Ascoli, 5 novembre 2017 – Piove sul bagnato per l'Ascoli che dopo la brutta sconfitta di Carpi (4-2) dovrà fare i conti anche con l'infortunio di Mignanelli scaturito dall'intervento killer di Nzola. Entrata sanzionata da Saia di Palermo con un semplice giallo, anche se il tackle era parso indubbiamente da espulsione. Le condizioni del difensore potrebbero complicare ulteriormente l'attuale e delicata situazione del reparto difensivo del Picchio che, in vista della gara salvezza con il Foggia (domenica ore 15 allo stadio Del Duca), non sa ancora se vedrà in campo Padella. L'ex Benevento nei prossimi giorni porterà avanti un programma personalizzato di recupero. In questo scenario, forse l'unica nota lieta è quella legata al rientro di Gigliotti che ha scontato il suo turno di squalifica.

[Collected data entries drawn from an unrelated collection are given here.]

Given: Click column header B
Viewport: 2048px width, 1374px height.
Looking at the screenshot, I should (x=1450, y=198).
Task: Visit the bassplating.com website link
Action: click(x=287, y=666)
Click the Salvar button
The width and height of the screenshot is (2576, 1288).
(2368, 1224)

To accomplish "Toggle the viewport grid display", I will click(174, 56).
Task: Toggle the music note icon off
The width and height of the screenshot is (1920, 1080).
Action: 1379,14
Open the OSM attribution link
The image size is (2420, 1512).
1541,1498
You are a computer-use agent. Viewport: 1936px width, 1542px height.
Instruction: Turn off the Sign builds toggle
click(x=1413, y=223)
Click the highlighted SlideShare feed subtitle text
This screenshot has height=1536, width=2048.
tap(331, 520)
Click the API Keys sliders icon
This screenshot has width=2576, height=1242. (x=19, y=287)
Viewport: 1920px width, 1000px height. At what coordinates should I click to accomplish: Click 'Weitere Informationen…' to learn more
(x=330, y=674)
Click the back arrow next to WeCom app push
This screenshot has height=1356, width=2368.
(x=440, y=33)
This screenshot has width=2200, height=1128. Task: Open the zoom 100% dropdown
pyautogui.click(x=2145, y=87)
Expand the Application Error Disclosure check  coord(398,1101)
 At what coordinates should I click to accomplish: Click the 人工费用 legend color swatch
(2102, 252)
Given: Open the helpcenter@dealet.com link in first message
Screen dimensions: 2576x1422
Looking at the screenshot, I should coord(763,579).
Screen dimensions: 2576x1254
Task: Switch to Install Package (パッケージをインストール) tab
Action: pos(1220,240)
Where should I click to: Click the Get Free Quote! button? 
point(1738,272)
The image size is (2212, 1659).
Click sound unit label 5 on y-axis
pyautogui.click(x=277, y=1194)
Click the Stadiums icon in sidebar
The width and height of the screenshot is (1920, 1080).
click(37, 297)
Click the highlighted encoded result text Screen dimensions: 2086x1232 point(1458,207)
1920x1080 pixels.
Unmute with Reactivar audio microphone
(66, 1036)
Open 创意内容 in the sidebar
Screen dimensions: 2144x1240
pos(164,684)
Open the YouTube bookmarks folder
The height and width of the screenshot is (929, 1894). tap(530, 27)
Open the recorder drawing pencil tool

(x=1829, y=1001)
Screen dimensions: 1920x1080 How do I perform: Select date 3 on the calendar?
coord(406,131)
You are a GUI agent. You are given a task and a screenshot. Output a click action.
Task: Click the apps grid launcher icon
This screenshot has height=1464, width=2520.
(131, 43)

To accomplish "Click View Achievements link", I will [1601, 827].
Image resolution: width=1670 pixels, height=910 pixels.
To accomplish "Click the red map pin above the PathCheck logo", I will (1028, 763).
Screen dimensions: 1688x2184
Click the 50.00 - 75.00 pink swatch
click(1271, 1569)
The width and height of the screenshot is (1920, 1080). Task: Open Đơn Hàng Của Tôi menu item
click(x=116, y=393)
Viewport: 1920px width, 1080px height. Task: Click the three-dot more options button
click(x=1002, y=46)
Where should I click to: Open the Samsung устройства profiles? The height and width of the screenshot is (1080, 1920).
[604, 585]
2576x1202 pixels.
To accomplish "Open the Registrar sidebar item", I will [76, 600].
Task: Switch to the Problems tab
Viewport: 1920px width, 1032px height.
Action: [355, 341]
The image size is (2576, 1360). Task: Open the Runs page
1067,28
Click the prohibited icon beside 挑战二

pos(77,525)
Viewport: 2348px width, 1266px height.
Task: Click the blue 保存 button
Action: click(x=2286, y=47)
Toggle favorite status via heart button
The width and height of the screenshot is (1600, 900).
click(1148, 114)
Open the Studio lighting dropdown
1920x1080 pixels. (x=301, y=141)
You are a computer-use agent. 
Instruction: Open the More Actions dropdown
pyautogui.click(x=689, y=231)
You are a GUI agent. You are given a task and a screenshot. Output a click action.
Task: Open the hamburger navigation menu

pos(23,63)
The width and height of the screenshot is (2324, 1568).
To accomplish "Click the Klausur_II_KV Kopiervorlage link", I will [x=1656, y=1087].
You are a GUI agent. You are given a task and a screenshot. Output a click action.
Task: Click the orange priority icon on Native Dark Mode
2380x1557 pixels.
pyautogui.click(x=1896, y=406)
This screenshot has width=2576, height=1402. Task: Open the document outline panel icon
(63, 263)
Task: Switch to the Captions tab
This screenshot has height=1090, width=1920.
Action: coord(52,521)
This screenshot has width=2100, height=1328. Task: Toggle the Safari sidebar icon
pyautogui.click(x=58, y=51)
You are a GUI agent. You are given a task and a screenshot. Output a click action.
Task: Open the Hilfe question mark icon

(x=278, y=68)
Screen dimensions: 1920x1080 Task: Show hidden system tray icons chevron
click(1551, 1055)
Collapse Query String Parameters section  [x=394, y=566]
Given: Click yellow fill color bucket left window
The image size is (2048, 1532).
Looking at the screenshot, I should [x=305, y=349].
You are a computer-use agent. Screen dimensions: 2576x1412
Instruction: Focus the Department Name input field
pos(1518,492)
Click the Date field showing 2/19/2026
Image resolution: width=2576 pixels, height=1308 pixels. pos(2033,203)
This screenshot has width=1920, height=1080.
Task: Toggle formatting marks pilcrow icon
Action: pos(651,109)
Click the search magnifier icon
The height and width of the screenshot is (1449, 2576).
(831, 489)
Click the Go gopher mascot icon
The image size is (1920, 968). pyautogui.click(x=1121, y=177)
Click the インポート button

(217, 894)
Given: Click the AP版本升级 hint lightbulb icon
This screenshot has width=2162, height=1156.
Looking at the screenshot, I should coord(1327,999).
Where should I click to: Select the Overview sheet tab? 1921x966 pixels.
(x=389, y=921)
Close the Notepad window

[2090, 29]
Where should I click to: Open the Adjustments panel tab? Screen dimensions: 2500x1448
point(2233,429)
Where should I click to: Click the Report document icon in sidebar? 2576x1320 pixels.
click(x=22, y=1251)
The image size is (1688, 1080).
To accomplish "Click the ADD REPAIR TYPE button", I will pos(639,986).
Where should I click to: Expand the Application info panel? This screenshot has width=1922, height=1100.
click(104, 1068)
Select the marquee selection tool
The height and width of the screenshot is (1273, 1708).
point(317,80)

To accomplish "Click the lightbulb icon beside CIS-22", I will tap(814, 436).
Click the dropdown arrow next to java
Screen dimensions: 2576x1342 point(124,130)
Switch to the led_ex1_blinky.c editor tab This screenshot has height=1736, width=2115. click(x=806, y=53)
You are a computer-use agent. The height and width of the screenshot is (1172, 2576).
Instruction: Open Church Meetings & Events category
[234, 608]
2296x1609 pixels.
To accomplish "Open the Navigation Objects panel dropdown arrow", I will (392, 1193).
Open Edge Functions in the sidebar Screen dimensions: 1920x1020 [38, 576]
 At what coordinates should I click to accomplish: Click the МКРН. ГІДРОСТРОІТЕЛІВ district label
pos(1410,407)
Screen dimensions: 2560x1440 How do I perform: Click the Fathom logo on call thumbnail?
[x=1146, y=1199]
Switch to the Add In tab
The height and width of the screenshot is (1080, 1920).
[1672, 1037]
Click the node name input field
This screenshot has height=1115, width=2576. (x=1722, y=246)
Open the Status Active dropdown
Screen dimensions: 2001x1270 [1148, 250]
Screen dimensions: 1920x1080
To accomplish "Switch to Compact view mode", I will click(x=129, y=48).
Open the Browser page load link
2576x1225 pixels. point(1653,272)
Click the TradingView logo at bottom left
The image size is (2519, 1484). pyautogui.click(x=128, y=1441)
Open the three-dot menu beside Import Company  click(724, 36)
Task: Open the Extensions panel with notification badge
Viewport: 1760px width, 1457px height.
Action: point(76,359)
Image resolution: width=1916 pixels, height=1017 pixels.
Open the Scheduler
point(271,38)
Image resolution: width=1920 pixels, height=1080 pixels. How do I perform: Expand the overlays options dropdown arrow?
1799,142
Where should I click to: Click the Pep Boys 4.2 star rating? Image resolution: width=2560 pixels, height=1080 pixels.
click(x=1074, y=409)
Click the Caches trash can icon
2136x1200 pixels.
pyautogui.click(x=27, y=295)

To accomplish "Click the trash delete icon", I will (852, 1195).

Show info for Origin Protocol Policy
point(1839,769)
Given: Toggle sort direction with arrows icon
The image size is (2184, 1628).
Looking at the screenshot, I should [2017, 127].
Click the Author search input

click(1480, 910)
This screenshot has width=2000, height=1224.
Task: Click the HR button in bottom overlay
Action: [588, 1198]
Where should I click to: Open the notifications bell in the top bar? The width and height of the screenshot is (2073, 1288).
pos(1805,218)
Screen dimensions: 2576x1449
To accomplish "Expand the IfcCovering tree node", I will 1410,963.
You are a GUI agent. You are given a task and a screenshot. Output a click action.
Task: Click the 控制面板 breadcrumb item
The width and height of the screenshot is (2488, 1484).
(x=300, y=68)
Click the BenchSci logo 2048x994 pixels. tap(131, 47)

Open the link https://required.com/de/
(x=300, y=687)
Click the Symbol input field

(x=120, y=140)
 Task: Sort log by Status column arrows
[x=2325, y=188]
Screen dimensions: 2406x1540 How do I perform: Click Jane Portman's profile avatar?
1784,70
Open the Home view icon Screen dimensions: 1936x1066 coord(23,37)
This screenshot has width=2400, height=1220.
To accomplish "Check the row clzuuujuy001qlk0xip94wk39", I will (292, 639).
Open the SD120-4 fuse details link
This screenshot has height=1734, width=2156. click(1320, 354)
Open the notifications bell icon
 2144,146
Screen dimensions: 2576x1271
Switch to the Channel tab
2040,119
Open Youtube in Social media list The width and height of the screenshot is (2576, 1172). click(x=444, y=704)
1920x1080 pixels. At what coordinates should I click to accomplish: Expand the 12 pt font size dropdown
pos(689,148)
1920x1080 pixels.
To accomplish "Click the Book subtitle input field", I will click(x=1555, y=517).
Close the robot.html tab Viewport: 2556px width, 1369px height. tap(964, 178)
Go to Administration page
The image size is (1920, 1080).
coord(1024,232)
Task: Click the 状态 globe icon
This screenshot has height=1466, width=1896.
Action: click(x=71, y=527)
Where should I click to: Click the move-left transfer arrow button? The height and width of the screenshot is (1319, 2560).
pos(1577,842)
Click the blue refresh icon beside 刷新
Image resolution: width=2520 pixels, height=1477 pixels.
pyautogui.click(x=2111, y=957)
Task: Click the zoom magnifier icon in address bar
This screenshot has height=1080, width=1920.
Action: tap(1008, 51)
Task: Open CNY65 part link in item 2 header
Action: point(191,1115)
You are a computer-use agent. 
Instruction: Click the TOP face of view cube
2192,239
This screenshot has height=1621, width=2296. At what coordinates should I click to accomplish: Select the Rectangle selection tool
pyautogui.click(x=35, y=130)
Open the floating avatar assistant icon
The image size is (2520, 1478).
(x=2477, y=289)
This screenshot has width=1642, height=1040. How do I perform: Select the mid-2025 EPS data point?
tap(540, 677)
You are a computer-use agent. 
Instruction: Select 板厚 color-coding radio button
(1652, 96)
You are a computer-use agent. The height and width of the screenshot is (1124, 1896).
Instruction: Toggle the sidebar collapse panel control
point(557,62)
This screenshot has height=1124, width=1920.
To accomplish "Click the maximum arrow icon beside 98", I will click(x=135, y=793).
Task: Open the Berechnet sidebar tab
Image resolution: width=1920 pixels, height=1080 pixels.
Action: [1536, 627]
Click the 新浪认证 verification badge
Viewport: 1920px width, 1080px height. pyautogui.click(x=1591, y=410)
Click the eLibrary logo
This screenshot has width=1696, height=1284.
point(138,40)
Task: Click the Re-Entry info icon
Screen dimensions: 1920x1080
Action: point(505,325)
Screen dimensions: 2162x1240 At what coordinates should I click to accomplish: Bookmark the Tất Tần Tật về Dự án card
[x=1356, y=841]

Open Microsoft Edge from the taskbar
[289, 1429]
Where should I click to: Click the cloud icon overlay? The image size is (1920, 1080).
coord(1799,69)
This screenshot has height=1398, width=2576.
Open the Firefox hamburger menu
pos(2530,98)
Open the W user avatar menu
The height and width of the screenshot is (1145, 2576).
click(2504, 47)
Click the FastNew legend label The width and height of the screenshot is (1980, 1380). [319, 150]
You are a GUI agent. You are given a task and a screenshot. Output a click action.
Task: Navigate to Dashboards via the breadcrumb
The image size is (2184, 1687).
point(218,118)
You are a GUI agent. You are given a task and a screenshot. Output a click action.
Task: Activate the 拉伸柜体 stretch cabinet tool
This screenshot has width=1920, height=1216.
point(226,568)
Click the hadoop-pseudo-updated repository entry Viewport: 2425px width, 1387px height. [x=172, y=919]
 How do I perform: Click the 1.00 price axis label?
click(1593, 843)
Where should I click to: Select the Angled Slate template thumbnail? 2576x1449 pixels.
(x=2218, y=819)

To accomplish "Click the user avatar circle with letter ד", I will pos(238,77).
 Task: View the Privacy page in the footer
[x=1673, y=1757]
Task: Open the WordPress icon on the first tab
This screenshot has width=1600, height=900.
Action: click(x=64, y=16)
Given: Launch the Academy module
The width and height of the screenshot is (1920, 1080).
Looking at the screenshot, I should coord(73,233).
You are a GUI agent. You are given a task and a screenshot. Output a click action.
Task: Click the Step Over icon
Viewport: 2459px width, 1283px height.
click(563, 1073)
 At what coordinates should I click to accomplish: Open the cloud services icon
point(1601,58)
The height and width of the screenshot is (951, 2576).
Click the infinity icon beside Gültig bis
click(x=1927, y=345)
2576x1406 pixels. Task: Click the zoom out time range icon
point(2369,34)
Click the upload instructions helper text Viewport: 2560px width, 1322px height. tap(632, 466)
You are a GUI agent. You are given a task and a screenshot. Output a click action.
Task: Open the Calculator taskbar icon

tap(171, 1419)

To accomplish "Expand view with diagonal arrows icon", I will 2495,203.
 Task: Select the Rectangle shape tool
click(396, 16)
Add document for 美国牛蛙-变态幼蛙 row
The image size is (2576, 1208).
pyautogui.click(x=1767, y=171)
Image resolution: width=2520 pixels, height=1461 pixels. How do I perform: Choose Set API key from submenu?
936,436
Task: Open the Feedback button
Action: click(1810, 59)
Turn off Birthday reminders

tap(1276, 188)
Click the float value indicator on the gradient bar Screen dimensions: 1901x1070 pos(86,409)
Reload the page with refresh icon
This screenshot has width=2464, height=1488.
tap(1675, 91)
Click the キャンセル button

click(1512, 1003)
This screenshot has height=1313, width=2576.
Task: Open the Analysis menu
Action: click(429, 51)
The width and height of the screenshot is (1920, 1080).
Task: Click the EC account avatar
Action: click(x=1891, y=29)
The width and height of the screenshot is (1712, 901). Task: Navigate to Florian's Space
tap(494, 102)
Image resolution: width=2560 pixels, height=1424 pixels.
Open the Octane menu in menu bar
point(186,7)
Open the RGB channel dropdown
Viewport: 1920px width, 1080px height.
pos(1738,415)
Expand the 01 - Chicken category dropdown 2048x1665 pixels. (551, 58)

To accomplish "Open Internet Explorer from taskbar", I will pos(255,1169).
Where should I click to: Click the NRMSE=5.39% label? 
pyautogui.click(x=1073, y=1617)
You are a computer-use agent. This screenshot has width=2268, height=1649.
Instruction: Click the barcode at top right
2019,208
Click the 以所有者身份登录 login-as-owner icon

Le condizioni di Mignanelli sono subito parse abbastanza serie. Ieri in tarda serata il terzino sinistro aveva postato sul proprio profilo Instagram una foto della sua gamba sinistra ingessata. Foto che poi è stata rimossa stamattina. Si parla di una frattura del malleolo mediale della gamba sinistra anche se il club di corso Vittorio in un comunicato ufficiale ha evidenziato un forte trauma contusivo alla tibia sinistra. La situazione del giocatore sarà meglio valutata nel corso dei prossimi giorni quando il 24enne si sottoporrà a test medici più approfonditi. I tecnici Fiorin e Maresca potrebbero vedersi costretti a fare a meno di lui per alcune settimane. Intanto la squadra martedì mattina tornerà in campo al Picchio Village (ore 10,30). Alla ripresa dei lavori saranno assenti Christian D'Urso e Andrea Favilli rispettivamente impegnati con le nazionali under 20 e 21.